The UK Royal Air Force will continue to operate its entire fleet of Raytheon Sentinel R1 surveillance aircraft until at least March 2017, despite plans that should have seen one example retired two months ago.

November 2015's Strategic Defence and Security Review (SDSR) indicated that one of the five-strong fleet would leave service in September 2016, but this has now been pushed back to March next year at the earliest.

In addition, Raytheon has now received a £131 million ($159 million) support contract, which will see the remaining four Sentinel aircraft continue in operation until 2021, extended from the previous retirement date of 2018.

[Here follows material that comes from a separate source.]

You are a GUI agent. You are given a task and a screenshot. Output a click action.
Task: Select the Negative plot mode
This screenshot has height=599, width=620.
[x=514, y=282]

However, a decision will be taken in March 2017 whether additional funding can be found to also keep the fifth aircraft in service over the same time period.

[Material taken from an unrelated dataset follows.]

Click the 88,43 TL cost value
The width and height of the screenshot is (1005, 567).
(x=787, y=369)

Raytheon is currently performing heavy maintenance on a second of the Bombardier Global Express-derived surveillance aircraft, which sees the airframe completely stripped down after 10 years of operation.

This took 12 months to accomplish on an earlier Sentinel, but Raytheon hopes this can be cut to eight months on the current example, with the aircraft scheduled to be returned to the service's 5 Sqn, based at RAF Waddington in the east of the country, by 30 January.

Subsequent aircraft will take six months to overhaul, including the fifth aircraft should funding decisions support its continued operation.

Sentinel ZJ691 8C upgrade Broughton - Beth

Aircraft ZJ691 undergoing its 8C maintenance check at Broughton

Beth Stevenson/FlightGlobal

Raytheon is hoping that it will be awarded an additional contract by the Ministry of Defence to upgrade the radar processors on the aircraft. If this takes place soon it could be performed at the same time as the heavy maintenance checks, says John Craib, business development executive at the company.

Sentinel was originally due to be retired in 2015 under the mandate of the 2010 SDSR, but incremental extensions have kept it in service.

While both Raytheon and the RAF have praised the capability and associated decisions to extend it, the lack of long-term planning surrounding the programme has led to obsolescence issues with the fleet.

“It gets harder to support an aircraft when it gets to the end of its life when you don’t know where it is going in the future,” Craib says.

“The aircraft itself – with the addition of the [radar upgrade] – could go out beyond 2025,” he adds.

Meanwhile, last year's SDSR promised that the RAF's Raytheon Shadow R1 signals intelligence aircraft – derived from the Beechcraft King Air 350ER – would continue in operation until 2035, with three more aircraft added to the fleet. Although Raytheon has yet to receive a contract for this work, it says this could take place in March next year.

This has not yet been contracted, Raytheon says, but a decision on this could be made in line with ABC 17.